An Almighty sense of humour

As Booker suggests in his column today, the Almighty must have a sense of humour. Only He could arrange, so fortuitously, for it to snow last Tuesday while MPs spent yet another six hours discussing what is potentially the most expensive single piece of legislation ever put through Parliament … on global warming.

There is no point in going through the debate – the die is cast. Nor is there much point going through the comments on the online edition of the Booker column. There are some good, some bad. All of them are wearily familiar. We have long got past the stage where there is any dialogue (if there ever was). The protagonists have taken their positions and are talking past each other, while the MPs have already made their decision, locked as they are in their tiny self-referential bubble.

But this was also the week, Booker notes, that one of the few specific policy commitments made by would-be president Obama is that he will support last year's ruling by the Supreme Court that the US Environmental Protection Agency should treat CO2 as a "pollutant" under the Clean Air Act.

He writes that the gas that no plant can survive without, and hence all higher forms of life depend on, would be regulated as if it were as dangerous as arsenic or sulphuric acid. Obama also supports a US version of the EU's "carbon trading" scheme, costed at hundreds of billions of dollars. It seems the global warming scare may soon become as crippling to the world's richest economy as anything our own politicians are hell-bent on imposing here.

And this is the man that would be president.

However, this was also the same week - as reported on the admirable Watts Up With That - that nearly 180 places in the US, from Alaska to Alabama, have just recorded their coldest October temperatures or heaviest October snowfalls on record, based on figures from the National Climate Data Center.

It was also the week that we saw Arctic ice continue to rebound and, as significantly, the worst snowstorm in living memory … in Tibet.

Lhunze, the worst-hit region, we are told, had 36 consecutive hours of snowfall from 26 October, causing an average snow cover of five feet.

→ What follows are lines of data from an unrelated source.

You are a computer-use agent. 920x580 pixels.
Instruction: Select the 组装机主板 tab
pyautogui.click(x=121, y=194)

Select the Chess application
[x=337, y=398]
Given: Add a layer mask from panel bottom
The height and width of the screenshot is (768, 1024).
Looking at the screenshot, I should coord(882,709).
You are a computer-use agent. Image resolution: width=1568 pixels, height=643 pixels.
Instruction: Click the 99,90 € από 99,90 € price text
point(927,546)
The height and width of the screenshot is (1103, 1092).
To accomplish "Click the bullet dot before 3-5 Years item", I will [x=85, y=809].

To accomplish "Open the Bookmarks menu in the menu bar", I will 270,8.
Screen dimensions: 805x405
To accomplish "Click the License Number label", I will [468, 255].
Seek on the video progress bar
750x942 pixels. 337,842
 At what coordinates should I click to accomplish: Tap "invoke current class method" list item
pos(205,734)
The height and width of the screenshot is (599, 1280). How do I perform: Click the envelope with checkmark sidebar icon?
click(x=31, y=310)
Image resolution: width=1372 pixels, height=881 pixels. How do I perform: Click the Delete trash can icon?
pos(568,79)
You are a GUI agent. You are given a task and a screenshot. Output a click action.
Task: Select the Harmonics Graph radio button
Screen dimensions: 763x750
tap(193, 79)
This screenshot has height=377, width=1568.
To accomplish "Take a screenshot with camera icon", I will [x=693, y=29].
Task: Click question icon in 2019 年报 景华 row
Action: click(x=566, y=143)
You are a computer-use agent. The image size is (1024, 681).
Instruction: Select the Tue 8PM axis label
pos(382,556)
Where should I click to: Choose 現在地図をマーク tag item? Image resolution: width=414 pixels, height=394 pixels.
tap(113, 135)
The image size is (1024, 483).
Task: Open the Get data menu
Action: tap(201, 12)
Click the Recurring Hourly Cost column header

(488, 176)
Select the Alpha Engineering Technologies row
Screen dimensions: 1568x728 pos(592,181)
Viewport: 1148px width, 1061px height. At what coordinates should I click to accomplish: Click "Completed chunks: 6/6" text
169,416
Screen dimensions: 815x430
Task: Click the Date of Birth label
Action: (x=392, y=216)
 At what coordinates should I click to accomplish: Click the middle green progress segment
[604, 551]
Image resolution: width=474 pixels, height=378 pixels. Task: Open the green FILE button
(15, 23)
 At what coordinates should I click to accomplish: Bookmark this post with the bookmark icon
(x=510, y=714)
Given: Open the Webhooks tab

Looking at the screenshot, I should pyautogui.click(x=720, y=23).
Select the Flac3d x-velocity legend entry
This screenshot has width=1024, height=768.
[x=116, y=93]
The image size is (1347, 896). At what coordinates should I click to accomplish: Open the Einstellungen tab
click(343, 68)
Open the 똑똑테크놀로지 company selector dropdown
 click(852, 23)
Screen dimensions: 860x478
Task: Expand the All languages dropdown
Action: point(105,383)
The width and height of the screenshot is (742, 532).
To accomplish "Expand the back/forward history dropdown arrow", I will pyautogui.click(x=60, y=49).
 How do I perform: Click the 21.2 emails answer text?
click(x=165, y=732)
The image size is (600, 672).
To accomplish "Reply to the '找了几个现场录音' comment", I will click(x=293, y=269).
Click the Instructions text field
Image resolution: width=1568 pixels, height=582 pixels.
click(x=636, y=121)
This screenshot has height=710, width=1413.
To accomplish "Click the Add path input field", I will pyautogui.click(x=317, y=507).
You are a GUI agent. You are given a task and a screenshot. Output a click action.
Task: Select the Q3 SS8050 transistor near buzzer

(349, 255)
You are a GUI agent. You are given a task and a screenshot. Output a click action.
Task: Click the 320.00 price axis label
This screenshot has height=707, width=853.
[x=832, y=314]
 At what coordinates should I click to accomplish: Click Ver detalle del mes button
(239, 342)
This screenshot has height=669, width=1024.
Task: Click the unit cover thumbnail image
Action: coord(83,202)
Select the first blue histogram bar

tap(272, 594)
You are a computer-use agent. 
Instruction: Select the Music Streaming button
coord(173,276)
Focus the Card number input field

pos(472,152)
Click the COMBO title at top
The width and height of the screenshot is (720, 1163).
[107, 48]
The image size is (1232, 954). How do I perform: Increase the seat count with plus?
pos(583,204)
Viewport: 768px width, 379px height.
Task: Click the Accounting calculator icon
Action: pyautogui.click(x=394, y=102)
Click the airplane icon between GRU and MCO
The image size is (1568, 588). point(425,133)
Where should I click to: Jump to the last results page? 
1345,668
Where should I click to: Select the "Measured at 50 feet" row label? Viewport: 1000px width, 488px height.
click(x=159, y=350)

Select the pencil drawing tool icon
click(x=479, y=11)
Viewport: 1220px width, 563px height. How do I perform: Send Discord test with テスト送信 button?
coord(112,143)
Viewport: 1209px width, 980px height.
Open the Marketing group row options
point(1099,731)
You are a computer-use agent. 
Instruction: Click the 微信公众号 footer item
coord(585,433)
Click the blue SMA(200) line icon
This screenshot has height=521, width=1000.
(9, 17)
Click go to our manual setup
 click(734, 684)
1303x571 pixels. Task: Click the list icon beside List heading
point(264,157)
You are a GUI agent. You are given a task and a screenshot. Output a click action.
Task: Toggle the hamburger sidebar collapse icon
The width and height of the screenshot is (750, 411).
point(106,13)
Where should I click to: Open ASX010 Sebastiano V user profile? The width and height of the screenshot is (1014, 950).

It was reported to be over ten feet thick in some places. "It was the heaviest snow I've ever seen and the snowstorm was totally unexpected," said the Tibetan woman."

Among the 2,158 known stranded, 1,892 had been rescued and evacuated to safe areas, with soldiers, government staff and other rescuers still struggling to evacuate the remaining trapped people. Local meteorologists said the snowstorm was rare in history for the region.

The bad weather in the region is a re-run of last March, at the tail end of winter. This time we have seen it earlier and harder, boding ill for the rest of the season.

Writes Booker, "Declining global temperatures continue to make a mockery of those computer model projections on which the whole global warming scare is based," – his conclusion: "As I have asked before, has there ever in history been such a collective flight from reality?"

If Tibet is a foretaste of reality, the serried ranks of MPs in their centrally-heated debating chamber - prattling on about global warming while it snowed outside - may prove to be one of those historical moments ranking alongside the supposed cry of Marie Antoinette, calling for the starving peasants to eat cake.

They too will need a sense of humour as the tumbrels come to collect them.